▶ **TRECHO SELECIONADO**

Os curtas impecáveis de Roberval Duarte

O Estação Net Botafogo vai fazer uma sessão especialíssima nesta quarta-feira (26/4) às 19h com os quatro curtas de Roberval Duarte, cineasta carioca com múltipla atuação na cultura da cidade. São quatro filmes sintéticos, repletos de pesquisa formal e realizados com um apuro estético fora do comum.

O primeiro, Rota de Colisão (1999), rodou pelo mundo, participou da Quinzena dos Realizadores de Cannes e ganhou prêmios em festivais nacionais e internacionais. Já estava ali o cartão de visita de um diretor interessado em explorar as potências do ritmo, das texturas das imagens e do impacto sonoro. Um operário de vida correta (Jurandir Oliveira), um ladrão (Xande Alves) e um menino de rua (Silvio Guindane ainda garoto) têm seus caminhos cruzados a partir de um roubo e um jogo de bola de gude.

Filmado em ruas do Centro do Rio e do Morro da Conceição, o filme alterna três cadências e posturas de vida diferentes numa montagem rítmica fascinante. Não há uma linha de diálogo sequer, mas apenas a trilha percussiva de Paulo Brandão e Paulo Muylaert, responsáveis pela mesma função nos demais curtas de Roberval. A ficha técnica do filme exibe nomes talentosos que apenas começavam sua carreira: Eduardo Nunes, o montador Flavio Zettel (outro de que Roberval não se desgrudou mais), o diretor de fotografia Mauro Pinheiro Jr., Lula Carvalho como assistente de câmera, a produtora Izabella Faya, Tetê Mattos.

“Rota de Colisão”

Eu fiz uma ponta como o receptador de pedras preciosas que é roubado em plena Avenida Rio Branco. Felizmente o ladrão levou também a minha carreira de canastrão. Na época, eu e Roberval trabalhávamos juntos na programação de cinema e vídeo do Centro Cultural Banco do Brasil. Ele concluía o curso de Cinema na UFF, e Rota de Colisão foi sua prova de fogo. Não tenho dúvidas de que é um dos melhores curtas brasileiros dos anos 1990. Minha participação não chegou a aviltar sua excelência.

“Asfixia”

▶ **DADOS DE ORIGEM**
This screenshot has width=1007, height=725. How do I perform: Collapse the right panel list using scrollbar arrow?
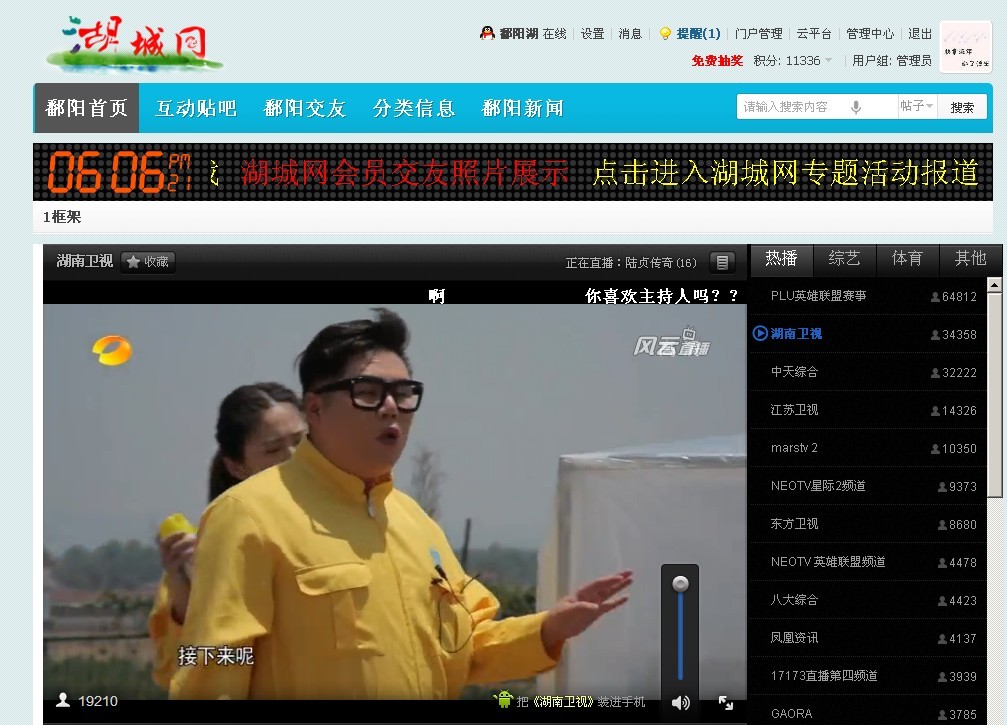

▶ **ENUNCIADO DA TAREFA**
Reproduza o texto sobre os curtas de Roberval Duarte começando em "O primeiro, Rota" e seguindo até "bola de gude.", trocando "bola de gude" por "pião".

▶ **RESPOSTA DA TAREFA**
O primeiro, Rota de Colisão (1999), rodou pelo mundo, participou da Quinzena dos Realizadores de Cannes e ganhou prêmios em festivais nacionais e internacionais. Já estava ali o cartão de visita de um diretor interessado em explorar as potências do ritmo, das texturas das imagens e do impacto sonoro. Um operário de vida correta (Jurandir Oliveira), um ladrão (Xande Alves) e um menino de rua (Silvio Guindane ainda garoto) têm seus caminhos cruzados a partir de um roubo e um jogo de pião.